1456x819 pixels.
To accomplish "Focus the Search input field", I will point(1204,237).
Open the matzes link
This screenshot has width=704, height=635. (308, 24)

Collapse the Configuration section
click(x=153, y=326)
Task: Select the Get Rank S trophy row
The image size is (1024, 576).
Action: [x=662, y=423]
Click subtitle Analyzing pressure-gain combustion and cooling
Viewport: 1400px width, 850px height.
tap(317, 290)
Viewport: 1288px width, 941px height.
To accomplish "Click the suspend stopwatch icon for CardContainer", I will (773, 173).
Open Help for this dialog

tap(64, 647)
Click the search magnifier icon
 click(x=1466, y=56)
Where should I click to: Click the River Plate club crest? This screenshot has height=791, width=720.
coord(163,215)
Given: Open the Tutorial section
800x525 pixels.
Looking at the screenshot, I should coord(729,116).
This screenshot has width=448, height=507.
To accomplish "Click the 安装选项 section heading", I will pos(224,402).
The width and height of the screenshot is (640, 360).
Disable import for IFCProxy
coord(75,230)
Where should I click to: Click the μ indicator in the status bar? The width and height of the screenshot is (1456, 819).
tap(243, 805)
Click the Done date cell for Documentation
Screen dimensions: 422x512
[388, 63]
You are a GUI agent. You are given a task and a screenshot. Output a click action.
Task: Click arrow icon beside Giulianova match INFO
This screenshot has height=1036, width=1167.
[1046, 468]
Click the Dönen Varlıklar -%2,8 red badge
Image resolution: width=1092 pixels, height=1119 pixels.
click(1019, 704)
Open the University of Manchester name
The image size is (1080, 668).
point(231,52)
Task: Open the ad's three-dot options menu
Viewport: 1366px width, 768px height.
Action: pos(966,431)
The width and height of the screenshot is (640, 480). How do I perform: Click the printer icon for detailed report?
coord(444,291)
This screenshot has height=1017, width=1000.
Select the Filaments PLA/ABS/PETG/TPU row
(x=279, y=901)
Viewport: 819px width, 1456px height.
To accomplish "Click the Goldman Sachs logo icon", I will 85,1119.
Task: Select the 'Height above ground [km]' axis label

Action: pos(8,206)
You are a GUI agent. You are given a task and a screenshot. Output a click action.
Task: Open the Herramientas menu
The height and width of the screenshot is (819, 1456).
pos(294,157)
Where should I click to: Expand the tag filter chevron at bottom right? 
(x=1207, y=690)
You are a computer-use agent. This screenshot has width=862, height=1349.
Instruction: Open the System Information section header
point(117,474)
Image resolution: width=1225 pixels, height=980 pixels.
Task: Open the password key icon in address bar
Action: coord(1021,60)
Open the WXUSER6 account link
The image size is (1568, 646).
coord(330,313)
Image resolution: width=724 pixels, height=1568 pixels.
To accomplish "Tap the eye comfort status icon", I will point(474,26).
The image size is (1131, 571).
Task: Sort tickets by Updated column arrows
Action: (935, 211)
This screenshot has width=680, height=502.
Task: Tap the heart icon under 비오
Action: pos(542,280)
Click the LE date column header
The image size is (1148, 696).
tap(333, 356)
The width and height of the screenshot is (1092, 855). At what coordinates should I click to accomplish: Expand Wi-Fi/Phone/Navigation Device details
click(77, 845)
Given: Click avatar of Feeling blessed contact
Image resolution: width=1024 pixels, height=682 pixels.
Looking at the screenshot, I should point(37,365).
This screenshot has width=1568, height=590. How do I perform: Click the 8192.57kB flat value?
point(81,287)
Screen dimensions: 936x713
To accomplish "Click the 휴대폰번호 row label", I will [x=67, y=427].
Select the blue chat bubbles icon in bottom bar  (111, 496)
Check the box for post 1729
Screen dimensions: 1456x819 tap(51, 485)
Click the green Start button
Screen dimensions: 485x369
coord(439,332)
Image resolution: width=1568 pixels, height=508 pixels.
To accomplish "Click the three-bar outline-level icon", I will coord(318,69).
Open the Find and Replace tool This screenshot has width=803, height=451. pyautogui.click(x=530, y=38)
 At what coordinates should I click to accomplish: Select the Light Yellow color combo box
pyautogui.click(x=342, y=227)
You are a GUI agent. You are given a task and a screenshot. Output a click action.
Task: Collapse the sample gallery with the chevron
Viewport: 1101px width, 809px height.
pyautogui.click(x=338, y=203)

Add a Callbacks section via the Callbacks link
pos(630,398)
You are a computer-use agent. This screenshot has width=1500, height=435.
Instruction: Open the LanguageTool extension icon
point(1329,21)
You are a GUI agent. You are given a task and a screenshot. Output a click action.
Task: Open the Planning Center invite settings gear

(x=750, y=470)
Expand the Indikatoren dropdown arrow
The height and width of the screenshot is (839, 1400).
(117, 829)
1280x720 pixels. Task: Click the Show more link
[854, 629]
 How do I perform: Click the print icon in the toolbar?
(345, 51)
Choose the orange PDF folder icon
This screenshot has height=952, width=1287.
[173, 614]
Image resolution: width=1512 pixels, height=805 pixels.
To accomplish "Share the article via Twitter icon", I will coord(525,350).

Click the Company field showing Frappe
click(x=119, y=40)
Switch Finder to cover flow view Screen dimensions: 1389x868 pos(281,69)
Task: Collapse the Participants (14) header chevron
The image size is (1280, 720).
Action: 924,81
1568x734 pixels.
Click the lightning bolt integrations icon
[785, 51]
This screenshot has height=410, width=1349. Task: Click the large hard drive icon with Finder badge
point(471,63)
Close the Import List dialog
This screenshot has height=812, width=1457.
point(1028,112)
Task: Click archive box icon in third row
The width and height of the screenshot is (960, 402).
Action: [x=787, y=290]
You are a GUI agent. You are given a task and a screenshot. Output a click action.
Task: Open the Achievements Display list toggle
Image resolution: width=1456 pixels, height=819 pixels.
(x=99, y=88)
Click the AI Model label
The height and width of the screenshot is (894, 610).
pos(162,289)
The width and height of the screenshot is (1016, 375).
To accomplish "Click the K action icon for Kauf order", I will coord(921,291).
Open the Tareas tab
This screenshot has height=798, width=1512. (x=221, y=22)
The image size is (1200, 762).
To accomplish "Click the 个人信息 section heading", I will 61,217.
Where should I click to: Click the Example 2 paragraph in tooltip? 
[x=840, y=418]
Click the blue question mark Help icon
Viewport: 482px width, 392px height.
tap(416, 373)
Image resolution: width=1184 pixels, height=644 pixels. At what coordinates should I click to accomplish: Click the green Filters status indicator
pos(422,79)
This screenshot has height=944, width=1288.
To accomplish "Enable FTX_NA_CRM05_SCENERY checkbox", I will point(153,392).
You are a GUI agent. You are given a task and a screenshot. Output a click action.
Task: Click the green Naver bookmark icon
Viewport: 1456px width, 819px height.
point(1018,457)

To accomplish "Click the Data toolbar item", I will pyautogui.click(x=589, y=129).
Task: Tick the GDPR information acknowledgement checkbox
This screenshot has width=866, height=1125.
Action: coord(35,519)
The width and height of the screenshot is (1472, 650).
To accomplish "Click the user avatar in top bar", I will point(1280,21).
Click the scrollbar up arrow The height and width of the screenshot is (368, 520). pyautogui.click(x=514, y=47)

+++

■ REQUIREMENT: Copy every one of the records above word for word, with no line added, dropped or changed.

■ FINAL ANSWER:
1456x819 pixels.
To accomplish "Focus the Search input field", I will point(1204,237).
Open the matzes link
This screenshot has width=704, height=635. (308, 24)

Collapse the Configuration section
click(x=153, y=326)
Task: Select the Get Rank S trophy row
The image size is (1024, 576).
Action: [x=662, y=423]
Click subtitle Analyzing pressure-gain combustion and cooling
Viewport: 1400px width, 850px height.
tap(317, 290)
Viewport: 1288px width, 941px height.
To accomplish "Click the suspend stopwatch icon for CardContainer", I will (773, 173).
Open Help for this dialog

tap(64, 647)
Click the search magnifier icon
 click(x=1466, y=56)
Where should I click to: Click the River Plate club crest? This screenshot has height=791, width=720.
coord(163,215)
Given: Open the Tutorial section
800x525 pixels.
Looking at the screenshot, I should coord(729,116).
This screenshot has width=448, height=507.
To accomplish "Click the 安装选项 section heading", I will pos(224,402).
The width and height of the screenshot is (640, 360).
Disable import for IFCProxy
coord(75,230)
Where should I click to: Click the μ indicator in the status bar? The width and height of the screenshot is (1456, 819).
tap(243, 805)
Click the Done date cell for Documentation
Screen dimensions: 422x512
[388, 63]
You are a GUI agent. You are given a task and a screenshot. Output a click action.
Task: Click arrow icon beside Giulianova match INFO
This screenshot has height=1036, width=1167.
[1046, 468]
Click the Dönen Varlıklar -%2,8 red badge
Image resolution: width=1092 pixels, height=1119 pixels.
click(1019, 704)
Open the University of Manchester name
The image size is (1080, 668).
point(231,52)
Task: Open the ad's three-dot options menu
Viewport: 1366px width, 768px height.
Action: pos(966,431)
The width and height of the screenshot is (640, 480). How do I perform: Click the printer icon for detailed report?
coord(444,291)
This screenshot has height=1017, width=1000.
Select the Filaments PLA/ABS/PETG/TPU row
(x=279, y=901)
Viewport: 819px width, 1456px height.
To accomplish "Click the Goldman Sachs logo icon", I will 85,1119.
Task: Select the 'Height above ground [km]' axis label

Action: pos(8,206)
You are a GUI agent. You are given a task and a screenshot. Output a click action.
Task: Open the Herramientas menu
The height and width of the screenshot is (819, 1456).
pos(294,157)
Where should I click to: Expand the tag filter chevron at bottom right? 
(x=1207, y=690)
You are a computer-use agent. This screenshot has width=862, height=1349.
Instruction: Open the System Information section header
point(117,474)
Image resolution: width=1225 pixels, height=980 pixels.
Task: Open the password key icon in address bar
Action: coord(1021,60)
Open the WXUSER6 account link
The image size is (1568, 646).
coord(330,313)
Image resolution: width=724 pixels, height=1568 pixels.
To accomplish "Tap the eye comfort status icon", I will point(474,26).
The image size is (1131, 571).
Task: Sort tickets by Updated column arrows
Action: (935, 211)
This screenshot has width=680, height=502.
Task: Tap the heart icon under 비오
Action: pos(542,280)
Click the LE date column header
The image size is (1148, 696).
tap(333, 356)
The width and height of the screenshot is (1092, 855). At what coordinates should I click to accomplish: Expand Wi-Fi/Phone/Navigation Device details
click(77, 845)
Given: Click avatar of Feeling blessed contact
Image resolution: width=1024 pixels, height=682 pixels.
Looking at the screenshot, I should point(37,365).
This screenshot has width=1568, height=590. How do I perform: Click the 8192.57kB flat value?
point(81,287)
Screen dimensions: 936x713
To accomplish "Click the 휴대폰번호 row label", I will [x=67, y=427].
Select the blue chat bubbles icon in bottom bar  (111, 496)
Check the box for post 1729
Screen dimensions: 1456x819 tap(51, 485)
Click the green Start button
Screen dimensions: 485x369
coord(439,332)
Image resolution: width=1568 pixels, height=508 pixels.
To accomplish "Click the three-bar outline-level icon", I will coord(318,69).
Open the Find and Replace tool This screenshot has width=803, height=451. pyautogui.click(x=530, y=38)
 At what coordinates should I click to accomplish: Select the Light Yellow color combo box
pyautogui.click(x=342, y=227)
You are a GUI agent. You are given a task and a screenshot. Output a click action.
Task: Collapse the sample gallery with the chevron
Viewport: 1101px width, 809px height.
pyautogui.click(x=338, y=203)

Add a Callbacks section via the Callbacks link
pos(630,398)
You are a computer-use agent. This screenshot has width=1500, height=435.
Instruction: Open the LanguageTool extension icon
point(1329,21)
You are a GUI agent. You are given a task and a screenshot. Output a click action.
Task: Open the Planning Center invite settings gear

(x=750, y=470)
Expand the Indikatoren dropdown arrow
The height and width of the screenshot is (839, 1400).
(117, 829)
1280x720 pixels. Task: Click the Show more link
[854, 629]
 How do I perform: Click the print icon in the toolbar?
(345, 51)
Choose the orange PDF folder icon
This screenshot has height=952, width=1287.
[173, 614]
Image resolution: width=1512 pixels, height=805 pixels.
To accomplish "Share the article via Twitter icon", I will coord(525,350).

Click the Company field showing Frappe
click(x=119, y=40)
Switch Finder to cover flow view Screen dimensions: 1389x868 pos(281,69)
Task: Collapse the Participants (14) header chevron
The image size is (1280, 720).
Action: 924,81
1568x734 pixels.
Click the lightning bolt integrations icon
[785, 51]
This screenshot has height=410, width=1349. Task: Click the large hard drive icon with Finder badge
point(471,63)
Close the Import List dialog
This screenshot has height=812, width=1457.
point(1028,112)
Task: Click archive box icon in third row
The width and height of the screenshot is (960, 402).
Action: [x=787, y=290]
You are a GUI agent. You are given a task and a screenshot. Output a click action.
Task: Open the Achievements Display list toggle
Image resolution: width=1456 pixels, height=819 pixels.
(x=99, y=88)
Click the AI Model label
The height and width of the screenshot is (894, 610).
pos(162,289)
The width and height of the screenshot is (1016, 375).
To accomplish "Click the K action icon for Kauf order", I will coord(921,291).
Open the Tareas tab
This screenshot has height=798, width=1512. (x=221, y=22)
The image size is (1200, 762).
To accomplish "Click the 个人信息 section heading", I will 61,217.
Where should I click to: Click the Example 2 paragraph in tooltip? 
[x=840, y=418]
Click the blue question mark Help icon
Viewport: 482px width, 392px height.
tap(416, 373)
Image resolution: width=1184 pixels, height=644 pixels. At what coordinates should I click to accomplish: Click the green Filters status indicator
pos(422,79)
This screenshot has height=944, width=1288.
To accomplish "Enable FTX_NA_CRM05_SCENERY checkbox", I will point(153,392).
You are a GUI agent. You are given a task and a screenshot. Output a click action.
Task: Click the green Naver bookmark icon
Viewport: 1456px width, 819px height.
point(1018,457)

To accomplish "Click the Data toolbar item", I will pyautogui.click(x=589, y=129).
Task: Tick the GDPR information acknowledgement checkbox
This screenshot has width=866, height=1125.
Action: coord(35,519)
The width and height of the screenshot is (1472, 650).
To accomplish "Click the user avatar in top bar", I will point(1280,21).
Click the scrollbar up arrow The height and width of the screenshot is (368, 520). pyautogui.click(x=514, y=47)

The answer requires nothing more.